Rick Pollack, the president of the American Hospital Association, has acknowledged that “increased expenses, workforce challenges, and growing administrative burden are unsustainable and creating headwinds and obstacles that threaten access to care for millions of Americans.”

Analysts attribute the surge to higher utilization, increased patient acuity and continuing post-pandemic recoveries in care volumes, including more outpatient services and complex treatments. This rapid acceleration followed unusually slow hospital spending in 2022, when growth was just 3.2 percent, according to Fierce Healthcare.

Just recently, LCMC Health System, a nonprofit network of healthcare providers in Louisiana, wrapped up negotiations with UnitedHealthcare on a new contract. The hospital sought a 40 percent increase, which local news reported would have made the nonprofit “significantly more expensive than any health system in the New Orleans market.”

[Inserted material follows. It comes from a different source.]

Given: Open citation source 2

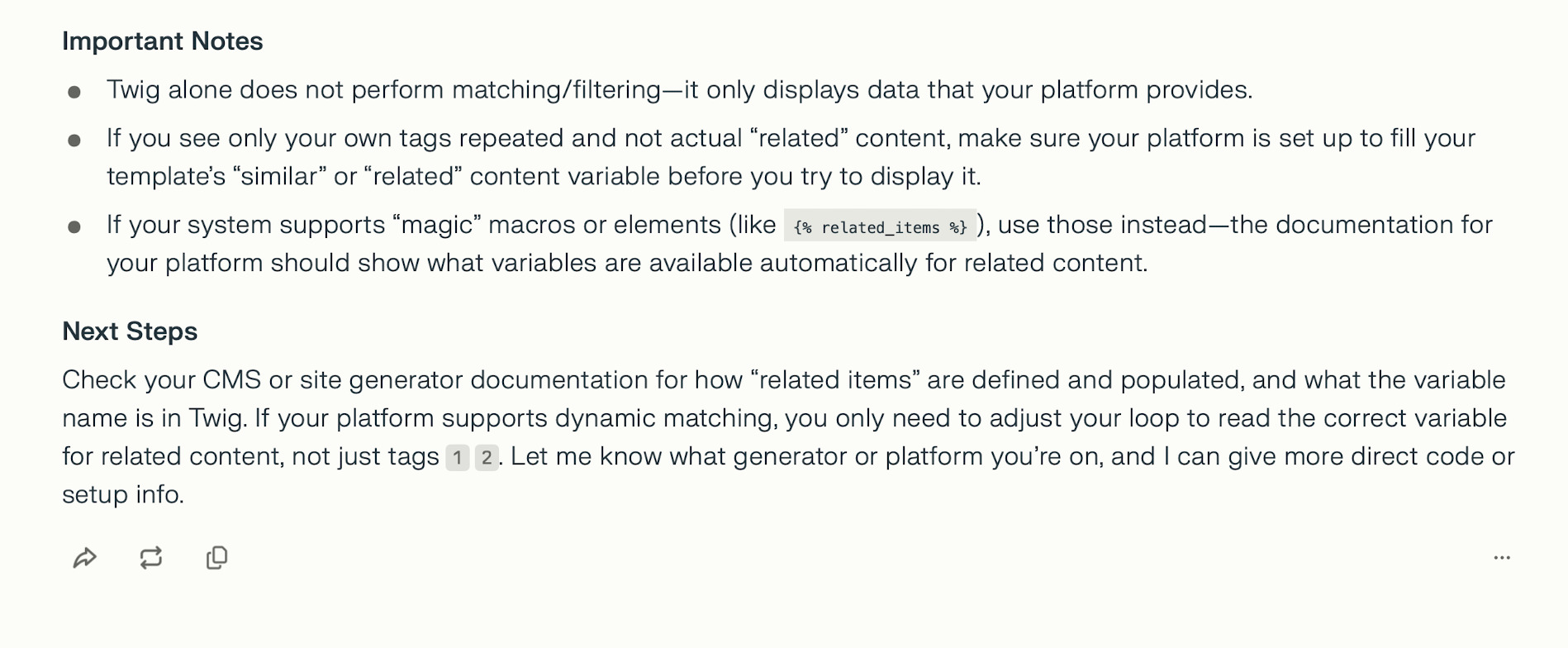Looking at the screenshot, I should click(x=487, y=457).
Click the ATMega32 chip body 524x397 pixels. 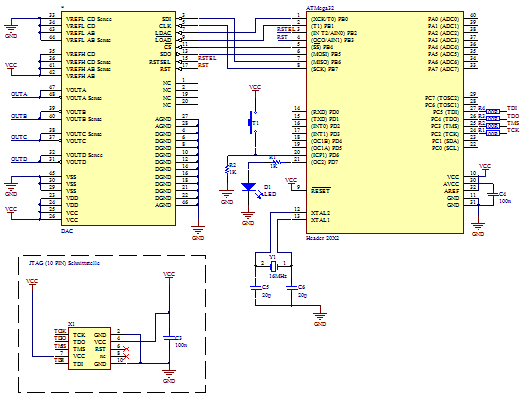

“Approximately $80 million of the $113 million LCMC is seeking would come out of the operating budgets of local employers, impacting the money they have to grow their business and compensate their employees,” a UnitedHealthcare representative told WDSU News. “We are proposing rate increases that continue to reimburse LCMC at market-competitive rates. We will remain at the negotiating table as long as it takes to reach an agreement that is affordable for Louisiana families and employers. We urge LCMC to join us there and provide a proposal they can afford.”

Two years ago in Oregon, the hospital system Legacy expressed its disappointment that Regence health insurance “elected to prematurely go public” with contract negotiations in which the hospital was also seeking a significant rate increase.

More than 30,000 Virginians sat on tenterhooks last year as Bon Secours, a Catholic healthcare system, sought to negotiate a new, multi-year agreement with Cigna that continued in-network coverage for hospitals, doctors, urgent care centers and ambulatory surgical centers. Bon Secours said Cigna’s reimbursement rates needed to keep pace with inflation, while Cigna claimed the hospital demanded an untenable 30 percent increase over five years.

And last year, Missouri hospital giant Mercy Health allegedly demanded a reimbursement rate hike of about five times the then-inflation rate in its negotiations with Anthem.

Double-digit price hikes by hospitals, occurring against a backdrop of inflation now running below 3 percent, go a long way in explaining why consumers are seeing their healthcare costs rise, though Reuters recently reported that drug prices on 350 medications will increase this year by an average of 4 percent. That comes as the pharmaceutical industry lobbies to kill a popular drug discount program known as 340B, while deflecting blame for out-of-control drug prices elsewhere in the supply chain.

Health economists offer a simple path forward: Less hospital consolidation, more competition and tougher oversight of pricing power. Until hospitals and drugmakers face real constraints on what they can charge, they argue, the forces driving healthcare costs higher will remain.

By enforcing antitrust laws, strengthening price transparency rules, and leveraging the purchasing power of public programs to put downward pressure on prices, the ability of these entities to drive up healthcare costs will be significantly reined in.

Jessica Towhey writes on education and energy policy for InsideSources.